Replicate the data exactly, every line included.
<<<<
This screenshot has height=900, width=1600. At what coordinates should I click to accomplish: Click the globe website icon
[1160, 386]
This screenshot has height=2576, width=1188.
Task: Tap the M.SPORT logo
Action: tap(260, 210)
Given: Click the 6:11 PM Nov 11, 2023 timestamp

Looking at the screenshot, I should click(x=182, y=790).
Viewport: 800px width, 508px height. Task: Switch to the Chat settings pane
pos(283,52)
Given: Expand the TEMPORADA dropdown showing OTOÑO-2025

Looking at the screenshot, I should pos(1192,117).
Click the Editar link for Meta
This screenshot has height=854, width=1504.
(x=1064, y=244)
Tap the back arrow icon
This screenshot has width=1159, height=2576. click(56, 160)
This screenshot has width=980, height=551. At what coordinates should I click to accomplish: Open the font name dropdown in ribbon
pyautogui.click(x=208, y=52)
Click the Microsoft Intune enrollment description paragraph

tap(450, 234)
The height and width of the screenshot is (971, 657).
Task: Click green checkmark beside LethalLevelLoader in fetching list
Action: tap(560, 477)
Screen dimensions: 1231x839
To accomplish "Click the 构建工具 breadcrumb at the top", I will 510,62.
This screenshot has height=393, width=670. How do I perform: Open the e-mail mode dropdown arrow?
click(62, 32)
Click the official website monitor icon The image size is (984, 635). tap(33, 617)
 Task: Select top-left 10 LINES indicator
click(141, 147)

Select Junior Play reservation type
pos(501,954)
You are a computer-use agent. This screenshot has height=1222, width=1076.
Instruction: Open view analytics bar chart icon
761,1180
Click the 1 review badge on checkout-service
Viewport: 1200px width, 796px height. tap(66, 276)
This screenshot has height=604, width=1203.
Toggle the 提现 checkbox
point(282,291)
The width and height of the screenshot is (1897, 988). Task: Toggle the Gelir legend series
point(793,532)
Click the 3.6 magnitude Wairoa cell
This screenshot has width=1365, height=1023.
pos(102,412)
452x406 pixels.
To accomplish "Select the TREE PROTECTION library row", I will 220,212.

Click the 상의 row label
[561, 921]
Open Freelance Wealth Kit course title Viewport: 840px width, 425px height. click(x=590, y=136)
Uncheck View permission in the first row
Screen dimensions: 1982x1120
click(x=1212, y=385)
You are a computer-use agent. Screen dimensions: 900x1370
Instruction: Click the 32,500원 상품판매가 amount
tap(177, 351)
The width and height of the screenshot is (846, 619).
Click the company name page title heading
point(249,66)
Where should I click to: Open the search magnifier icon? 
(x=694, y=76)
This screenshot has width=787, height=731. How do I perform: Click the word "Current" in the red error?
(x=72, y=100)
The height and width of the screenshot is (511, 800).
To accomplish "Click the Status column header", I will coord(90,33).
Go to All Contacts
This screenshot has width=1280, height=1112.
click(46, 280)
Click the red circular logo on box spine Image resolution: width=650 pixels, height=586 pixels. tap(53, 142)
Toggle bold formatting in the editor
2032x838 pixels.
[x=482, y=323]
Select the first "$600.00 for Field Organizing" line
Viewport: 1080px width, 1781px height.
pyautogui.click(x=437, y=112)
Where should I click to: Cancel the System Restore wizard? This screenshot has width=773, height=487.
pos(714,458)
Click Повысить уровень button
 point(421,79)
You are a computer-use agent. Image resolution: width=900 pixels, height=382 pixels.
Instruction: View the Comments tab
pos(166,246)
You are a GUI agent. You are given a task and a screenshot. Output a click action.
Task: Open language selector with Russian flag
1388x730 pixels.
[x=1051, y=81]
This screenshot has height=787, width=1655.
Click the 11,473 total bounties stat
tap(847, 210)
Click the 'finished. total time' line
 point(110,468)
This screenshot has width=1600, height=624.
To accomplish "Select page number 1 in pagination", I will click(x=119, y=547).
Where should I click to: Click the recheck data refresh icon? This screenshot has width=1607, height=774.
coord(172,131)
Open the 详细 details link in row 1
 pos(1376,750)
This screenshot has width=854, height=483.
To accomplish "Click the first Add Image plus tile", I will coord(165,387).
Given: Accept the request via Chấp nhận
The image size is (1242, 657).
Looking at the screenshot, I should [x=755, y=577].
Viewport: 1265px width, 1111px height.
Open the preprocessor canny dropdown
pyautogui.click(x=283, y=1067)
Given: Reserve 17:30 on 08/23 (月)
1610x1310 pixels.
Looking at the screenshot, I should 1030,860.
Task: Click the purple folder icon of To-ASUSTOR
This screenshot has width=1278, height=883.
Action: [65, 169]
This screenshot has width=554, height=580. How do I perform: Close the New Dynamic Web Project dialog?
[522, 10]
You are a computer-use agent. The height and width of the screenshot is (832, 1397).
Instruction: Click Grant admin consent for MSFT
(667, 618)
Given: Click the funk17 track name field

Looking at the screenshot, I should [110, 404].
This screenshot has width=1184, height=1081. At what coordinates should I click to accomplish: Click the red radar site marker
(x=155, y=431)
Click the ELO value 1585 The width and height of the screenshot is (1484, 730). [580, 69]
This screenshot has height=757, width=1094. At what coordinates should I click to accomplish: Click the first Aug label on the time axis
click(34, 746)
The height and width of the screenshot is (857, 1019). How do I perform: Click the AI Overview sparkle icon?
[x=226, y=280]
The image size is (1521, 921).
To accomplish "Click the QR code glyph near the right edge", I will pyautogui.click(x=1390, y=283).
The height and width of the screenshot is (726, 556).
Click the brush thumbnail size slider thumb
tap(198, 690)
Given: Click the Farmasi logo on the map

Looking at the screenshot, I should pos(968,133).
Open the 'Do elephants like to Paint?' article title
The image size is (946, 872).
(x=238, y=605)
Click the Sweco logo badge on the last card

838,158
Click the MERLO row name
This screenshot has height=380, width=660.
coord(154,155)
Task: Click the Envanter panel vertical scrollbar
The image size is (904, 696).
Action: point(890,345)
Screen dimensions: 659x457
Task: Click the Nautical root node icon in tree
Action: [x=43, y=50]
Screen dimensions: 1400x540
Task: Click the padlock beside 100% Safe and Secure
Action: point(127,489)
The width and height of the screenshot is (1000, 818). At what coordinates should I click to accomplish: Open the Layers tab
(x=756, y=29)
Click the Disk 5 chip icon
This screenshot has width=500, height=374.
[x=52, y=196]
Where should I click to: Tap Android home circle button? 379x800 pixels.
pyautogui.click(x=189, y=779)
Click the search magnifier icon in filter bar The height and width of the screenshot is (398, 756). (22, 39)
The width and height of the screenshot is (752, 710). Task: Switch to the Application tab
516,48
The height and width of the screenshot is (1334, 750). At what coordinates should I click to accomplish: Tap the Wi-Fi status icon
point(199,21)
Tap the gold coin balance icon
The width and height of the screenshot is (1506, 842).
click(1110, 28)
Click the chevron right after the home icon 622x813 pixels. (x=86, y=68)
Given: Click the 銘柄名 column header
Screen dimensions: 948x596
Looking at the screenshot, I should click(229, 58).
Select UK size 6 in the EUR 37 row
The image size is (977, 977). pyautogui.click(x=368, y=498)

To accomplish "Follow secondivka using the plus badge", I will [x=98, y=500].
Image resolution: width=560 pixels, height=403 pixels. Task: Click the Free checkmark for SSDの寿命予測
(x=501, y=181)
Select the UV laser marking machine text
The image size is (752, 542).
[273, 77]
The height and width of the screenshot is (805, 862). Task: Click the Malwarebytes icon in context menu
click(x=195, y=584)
>>>>
### Written response
This screenshot has height=900, width=1600. At what coordinates should I click to accomplish: Click the globe website icon
[1160, 386]
This screenshot has height=2576, width=1188.
Task: Tap the M.SPORT logo
Action: tap(260, 210)
Given: Click the 6:11 PM Nov 11, 2023 timestamp

Looking at the screenshot, I should click(x=182, y=790).
Viewport: 800px width, 508px height. Task: Switch to the Chat settings pane
pos(283,52)
Given: Expand the TEMPORADA dropdown showing OTOÑO-2025

Looking at the screenshot, I should pos(1192,117).
Click the Editar link for Meta
This screenshot has height=854, width=1504.
(x=1064, y=244)
Tap the back arrow icon
This screenshot has width=1159, height=2576. click(56, 160)
This screenshot has width=980, height=551. At what coordinates should I click to accomplish: Open the font name dropdown in ribbon
pyautogui.click(x=208, y=52)
Click the Microsoft Intune enrollment description paragraph

tap(450, 234)
The height and width of the screenshot is (971, 657).
Task: Click green checkmark beside LethalLevelLoader in fetching list
Action: tap(560, 477)
Screen dimensions: 1231x839
To accomplish "Click the 构建工具 breadcrumb at the top", I will 510,62.
This screenshot has height=393, width=670. How do I perform: Open the e-mail mode dropdown arrow?
click(62, 32)
Click the official website monitor icon The image size is (984, 635). tap(33, 617)
 Task: Select top-left 10 LINES indicator
click(141, 147)

Select Junior Play reservation type
pos(501,954)
You are a computer-use agent. This screenshot has height=1222, width=1076.
Instruction: Open view analytics bar chart icon
761,1180
Click the 1 review badge on checkout-service
Viewport: 1200px width, 796px height. tap(66, 276)
This screenshot has height=604, width=1203.
Toggle the 提现 checkbox
point(282,291)
The width and height of the screenshot is (1897, 988). Task: Toggle the Gelir legend series
point(793,532)
Click the 3.6 magnitude Wairoa cell
This screenshot has width=1365, height=1023.
pos(102,412)
452x406 pixels.
To accomplish "Select the TREE PROTECTION library row", I will 220,212.

Click the 상의 row label
[561, 921]
Open Freelance Wealth Kit course title Viewport: 840px width, 425px height. click(x=590, y=136)
Uncheck View permission in the first row
Screen dimensions: 1982x1120
click(x=1212, y=385)
You are a computer-use agent. Screen dimensions: 900x1370
Instruction: Click the 32,500원 상품판매가 amount
tap(177, 351)
The width and height of the screenshot is (846, 619).
Click the company name page title heading
point(249,66)
Where should I click to: Open the search magnifier icon? 
(x=694, y=76)
This screenshot has width=787, height=731. How do I perform: Click the word "Current" in the red error?
(x=72, y=100)
The height and width of the screenshot is (511, 800).
To accomplish "Click the Status column header", I will coord(90,33).
Go to All Contacts
This screenshot has width=1280, height=1112.
click(46, 280)
Click the red circular logo on box spine Image resolution: width=650 pixels, height=586 pixels. tap(53, 142)
Toggle bold formatting in the editor
2032x838 pixels.
[x=482, y=323]
Select the first "$600.00 for Field Organizing" line
Viewport: 1080px width, 1781px height.
pyautogui.click(x=437, y=112)
Where should I click to: Cancel the System Restore wizard? This screenshot has width=773, height=487.
pos(714,458)
Click Повысить уровень button
 point(421,79)
You are a computer-use agent. Image resolution: width=900 pixels, height=382 pixels.
Instruction: View the Comments tab
pos(166,246)
You are a GUI agent. You are given a task and a screenshot. Output a click action.
Task: Open language selector with Russian flag
1388x730 pixels.
[x=1051, y=81]
This screenshot has height=787, width=1655.
Click the 11,473 total bounties stat
tap(847, 210)
Click the 'finished. total time' line
 point(110,468)
This screenshot has width=1600, height=624.
To accomplish "Select page number 1 in pagination", I will click(x=119, y=547).
Where should I click to: Click the recheck data refresh icon? This screenshot has width=1607, height=774.
coord(172,131)
Open the 详细 details link in row 1
 pos(1376,750)
This screenshot has width=854, height=483.
To accomplish "Click the first Add Image plus tile", I will coord(165,387).
Given: Accept the request via Chấp nhận
The image size is (1242, 657).
Looking at the screenshot, I should [x=755, y=577].
Viewport: 1265px width, 1111px height.
Open the preprocessor canny dropdown
pyautogui.click(x=283, y=1067)
Given: Reserve 17:30 on 08/23 (月)
1610x1310 pixels.
Looking at the screenshot, I should 1030,860.
Task: Click the purple folder icon of To-ASUSTOR
This screenshot has width=1278, height=883.
Action: [65, 169]
This screenshot has width=554, height=580. How do I perform: Close the New Dynamic Web Project dialog?
[522, 10]
You are a computer-use agent. The height and width of the screenshot is (832, 1397).
Instruction: Click Grant admin consent for MSFT
(667, 618)
Given: Click the funk17 track name field

Looking at the screenshot, I should [110, 404].
This screenshot has width=1184, height=1081. At what coordinates should I click to accomplish: Click the red radar site marker
(x=155, y=431)
Click the ELO value 1585 The width and height of the screenshot is (1484, 730). [580, 69]
This screenshot has height=757, width=1094. At what coordinates should I click to accomplish: Click the first Aug label on the time axis
click(34, 746)
The height and width of the screenshot is (857, 1019). How do I perform: Click the AI Overview sparkle icon?
[x=226, y=280]
The image size is (1521, 921).
To accomplish "Click the QR code glyph near the right edge", I will pyautogui.click(x=1390, y=283).
The height and width of the screenshot is (726, 556).
Click the brush thumbnail size slider thumb
tap(198, 690)
Given: Click the Farmasi logo on the map

Looking at the screenshot, I should pos(968,133).
Open the 'Do elephants like to Paint?' article title
The image size is (946, 872).
(x=238, y=605)
Click the Sweco logo badge on the last card

838,158
Click the MERLO row name
This screenshot has height=380, width=660.
coord(154,155)
Task: Click the Envanter panel vertical scrollbar
The image size is (904, 696).
Action: point(890,345)
Screen dimensions: 659x457
Task: Click the Nautical root node icon in tree
Action: [x=43, y=50]
Screen dimensions: 1400x540
Task: Click the padlock beside 100% Safe and Secure
Action: point(127,489)
The width and height of the screenshot is (1000, 818). At what coordinates should I click to accomplish: Open the Layers tab
(x=756, y=29)
Click the Disk 5 chip icon
This screenshot has width=500, height=374.
[x=52, y=196]
Where should I click to: Tap Android home circle button? 379x800 pixels.
pyautogui.click(x=189, y=779)
Click the search magnifier icon in filter bar The height and width of the screenshot is (398, 756). (22, 39)
The width and height of the screenshot is (752, 710). Task: Switch to the Application tab
516,48
The height and width of the screenshot is (1334, 750). At what coordinates should I click to accomplish: Tap the Wi-Fi status icon
point(199,21)
Tap the gold coin balance icon
The width and height of the screenshot is (1506, 842).
click(1110, 28)
Click the chevron right after the home icon 622x813 pixels. (x=86, y=68)
Given: Click the 銘柄名 column header
Screen dimensions: 948x596
Looking at the screenshot, I should click(229, 58).
Select UK size 6 in the EUR 37 row
The image size is (977, 977). pyautogui.click(x=368, y=498)

To accomplish "Follow secondivka using the plus badge", I will [x=98, y=500].
Image resolution: width=560 pixels, height=403 pixels. Task: Click the Free checkmark for SSDの寿命予測
(x=501, y=181)
Select the UV laser marking machine text
The image size is (752, 542).
[273, 77]
The height and width of the screenshot is (805, 862). Task: Click the Malwarebytes icon in context menu
click(x=195, y=584)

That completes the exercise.